Army's oldest NCO academy celebrates 60 years of excellence
November 25, 2009
GRAFENWOEHR, Germany -- The 7th U.S. Army Noncommissioned Officer Academy (NCOA) celebrated its 60th Anniversary on Oct. 17. The 7th Army NCOA Warrior Leaders Course has the unique distinction of being the first and oldest NCO academy in the United States Army.
"Without question, this is the United States Army's oldest noncommissioned officer training institution," said Command Sgt. Maj. Hu Rhodes, commandant of the 7th Army Noncommissioned Officers Academy. "This is the premier warrior leader course and has been training NCOs for 60 years."
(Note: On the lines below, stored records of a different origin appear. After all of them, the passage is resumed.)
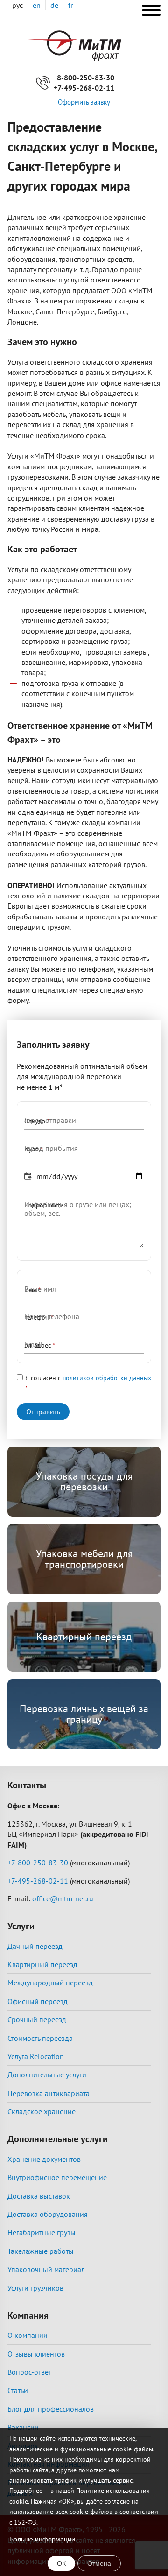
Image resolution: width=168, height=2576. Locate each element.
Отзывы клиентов (36, 2353)
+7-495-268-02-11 (84, 87)
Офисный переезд (37, 2001)
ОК (61, 2563)
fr (70, 5)
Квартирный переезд (84, 1636)
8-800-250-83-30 (85, 77)
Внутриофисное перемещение (57, 2177)
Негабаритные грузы (41, 2232)
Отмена (99, 2563)
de (54, 5)
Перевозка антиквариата (48, 2093)
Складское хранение (41, 2111)
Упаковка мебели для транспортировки (84, 1558)
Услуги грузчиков (35, 2288)
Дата (31, 1176)
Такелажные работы (40, 2251)
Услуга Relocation (35, 2056)
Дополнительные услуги (46, 2074)
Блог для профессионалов (50, 2409)
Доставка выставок (38, 2196)
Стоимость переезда (40, 2038)
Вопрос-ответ (29, 2372)
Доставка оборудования (47, 2214)
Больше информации (42, 2539)
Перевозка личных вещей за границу (84, 1713)
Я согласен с (88, 1378)
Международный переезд (50, 1982)
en (37, 5)
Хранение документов (44, 2159)
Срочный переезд (36, 2019)
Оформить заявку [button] (84, 102)
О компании (27, 2335)
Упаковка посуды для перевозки (84, 1481)
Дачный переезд (35, 1946)
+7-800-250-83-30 (37, 1862)
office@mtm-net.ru (62, 1898)
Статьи (17, 2390)
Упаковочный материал (46, 2269)
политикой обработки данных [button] (107, 1378)
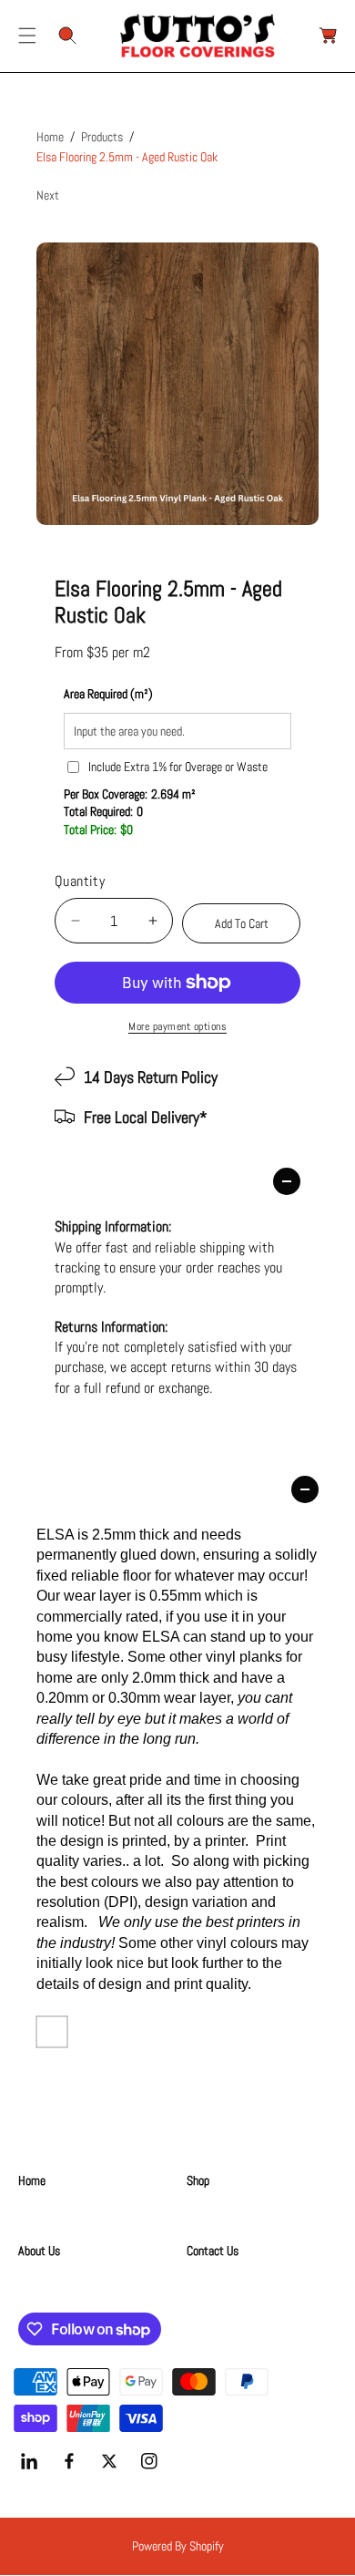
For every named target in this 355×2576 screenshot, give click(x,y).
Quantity (80, 881)
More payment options (177, 1026)
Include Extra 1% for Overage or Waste (178, 766)
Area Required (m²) (108, 693)
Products (102, 137)
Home (50, 137)
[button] (27, 35)
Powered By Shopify (178, 2546)
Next (47, 195)
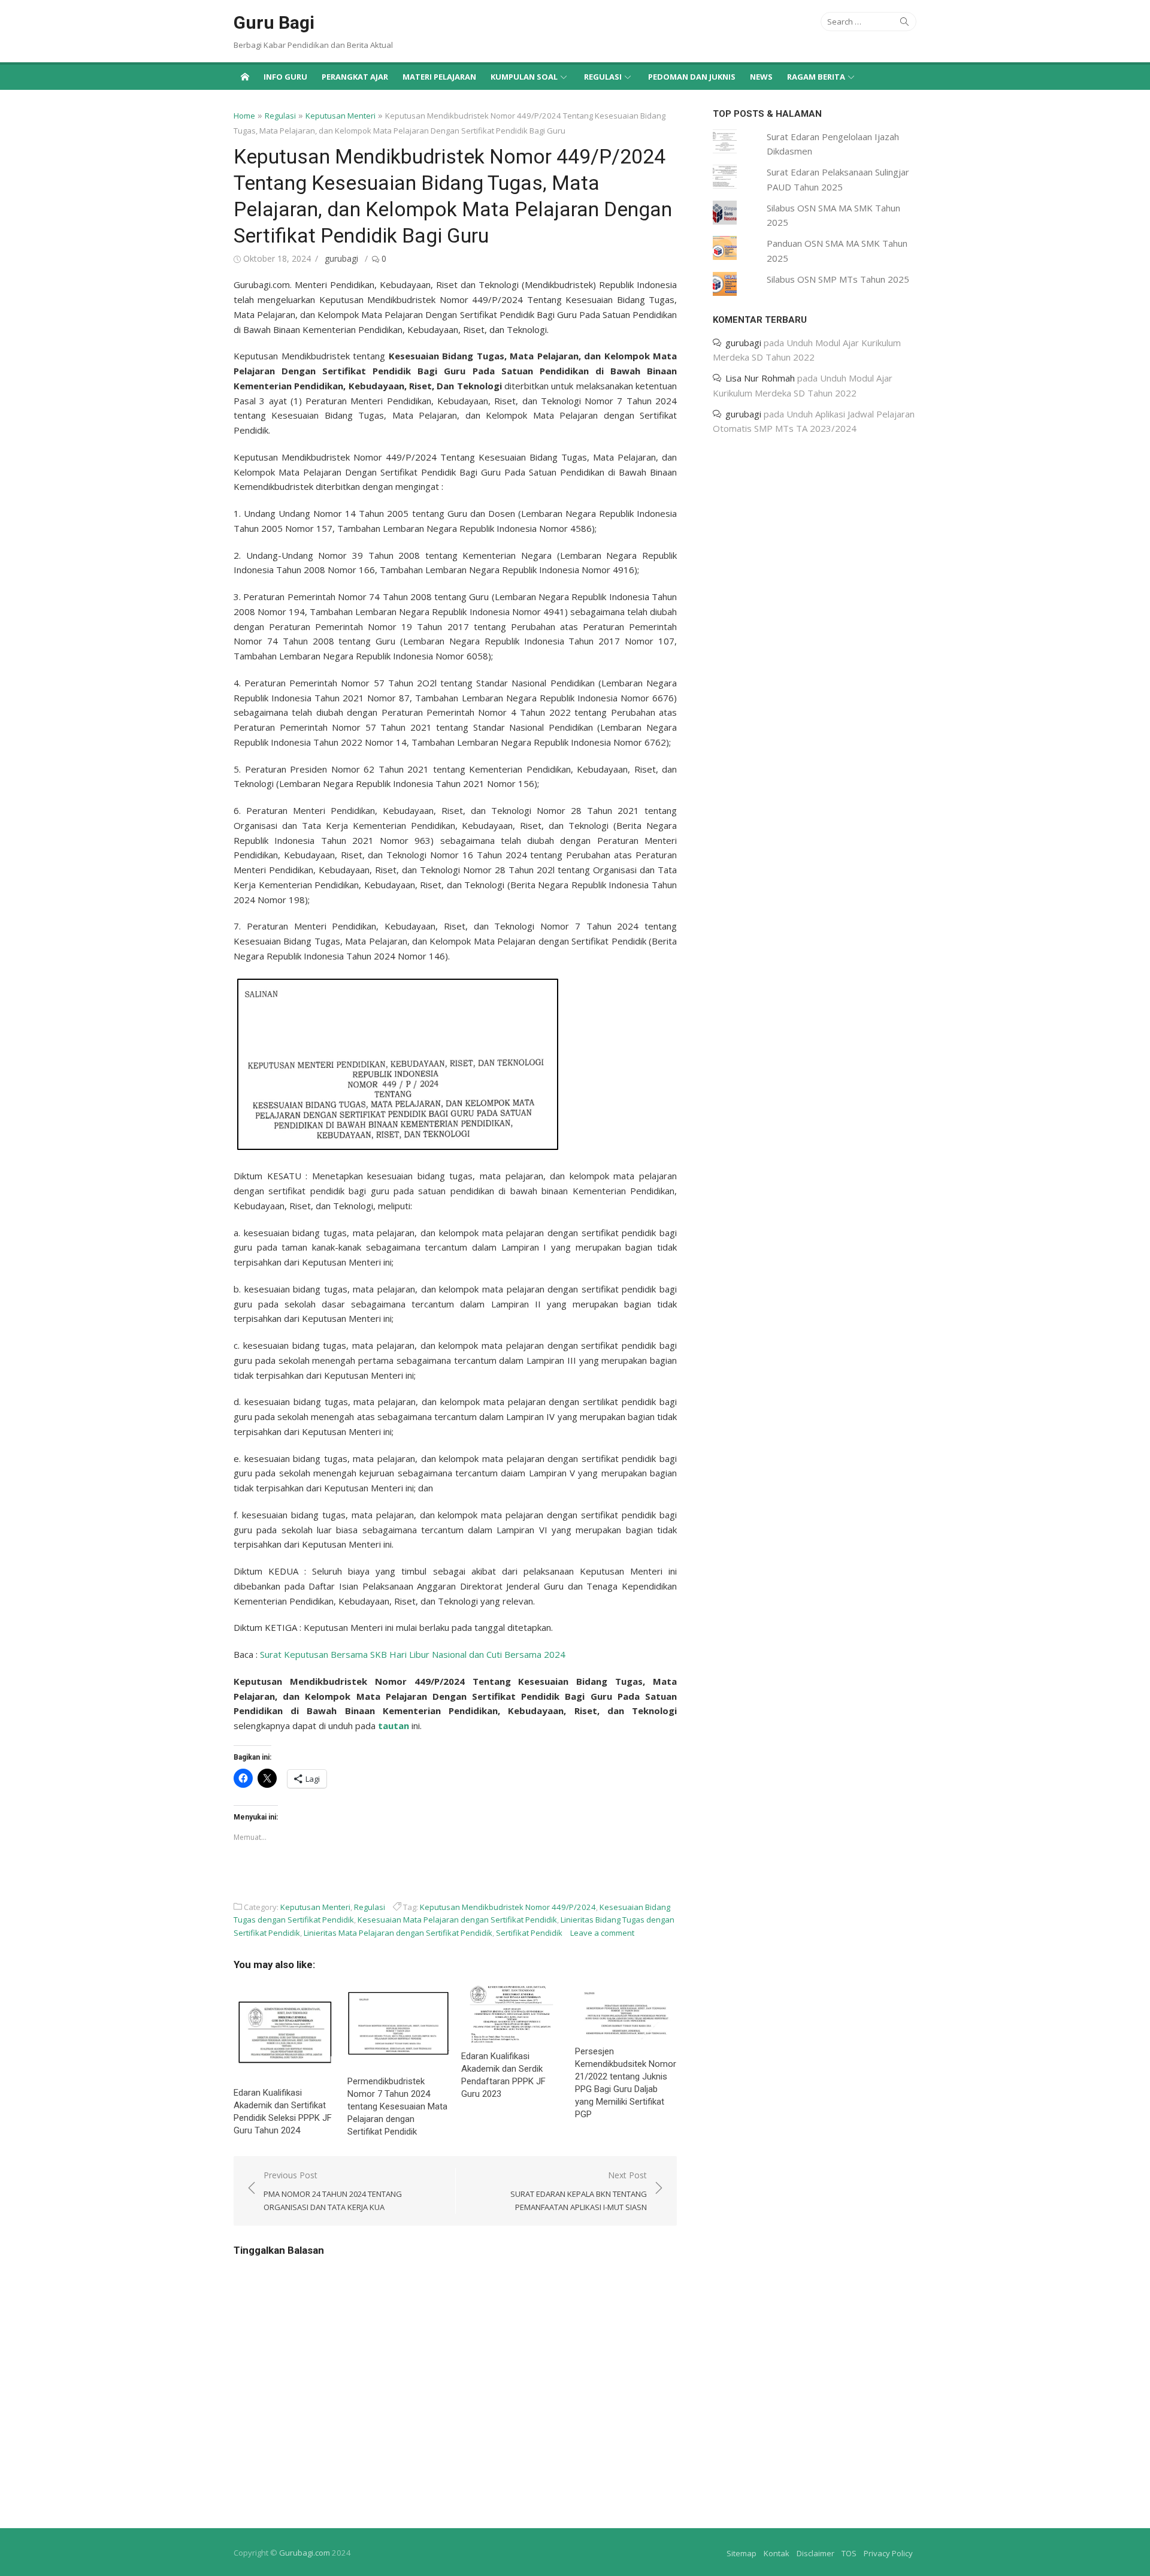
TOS (849, 2553)
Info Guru (285, 76)
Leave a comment (602, 1932)
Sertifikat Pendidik (529, 1932)
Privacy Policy (888, 2553)
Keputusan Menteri (340, 115)
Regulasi (603, 76)
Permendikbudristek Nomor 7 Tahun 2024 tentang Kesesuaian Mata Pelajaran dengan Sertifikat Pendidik (397, 2106)
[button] (398, 1064)
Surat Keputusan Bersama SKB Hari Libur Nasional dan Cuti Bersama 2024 (412, 1654)
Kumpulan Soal (524, 76)
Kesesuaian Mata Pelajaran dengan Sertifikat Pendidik (457, 1919)
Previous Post (333, 2190)
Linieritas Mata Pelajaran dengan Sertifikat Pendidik (398, 1932)
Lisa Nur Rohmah (760, 379)
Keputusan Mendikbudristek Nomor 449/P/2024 (508, 1907)
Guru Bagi (274, 22)
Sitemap (741, 2553)
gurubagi (341, 258)
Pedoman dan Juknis (692, 76)
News (761, 76)
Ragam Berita (816, 76)
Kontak (776, 2553)
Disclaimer (815, 2553)
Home (244, 115)
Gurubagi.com (304, 2552)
The 7th Army NCOA has trained thousands of NCOs since the doors opened on Oct. 17, 1949, but not all from the United States. One unique distinction of the 7th Army NCOA is that it is one of the only academies that routinely trains with joint and multinational partners helping to build long-lasting relationships.
"For sixty years, we have trained students of our allied partners in both Europe and Africa by teaching them the leadership skills to help strengthen their NCO Corps," said Rhodes.
During the ceremony, Sgt. Maj. Darius ZaGara, command sergeant major for the Joint Multinational Training Command, accompanied Rhodes while presenting a streamer on the academy color commemorating 60 years of professional institutional instruction.
Rhodes then presented each company with a streamer signifying the academy's recognition as an "academy of excellence," adjudicated by the United States Army's Training and Doctrine Command and Sergeants Major Academy.
"I graduated back in 2000 and I thought this institution of training was excellent then," said Sgt. 1st Class Aaron Beckman, the newly selected Department of the Army's Noncommissioned Officer of the Year, and current senior small group leader at the academy. "Now that I am actually a part of it helping this institution achieve an excellence rating, it makes me feel great, especially as large an organization as this is."
Beckman was also on hand to help bring back an old tradition at the academy. On this 60th anniversary day, Beckman presented the academy with a "swagger stick," which from this point on will be bestowed on the distinguished honor graduates of each course as a gift of recognition.
"The future is out there, in the ranks standing among the students," said Rhodes and pointing to the current class of students standing in formation. "This academy will always strive to set the conditions for the next generation of NCOs to be greater than we are."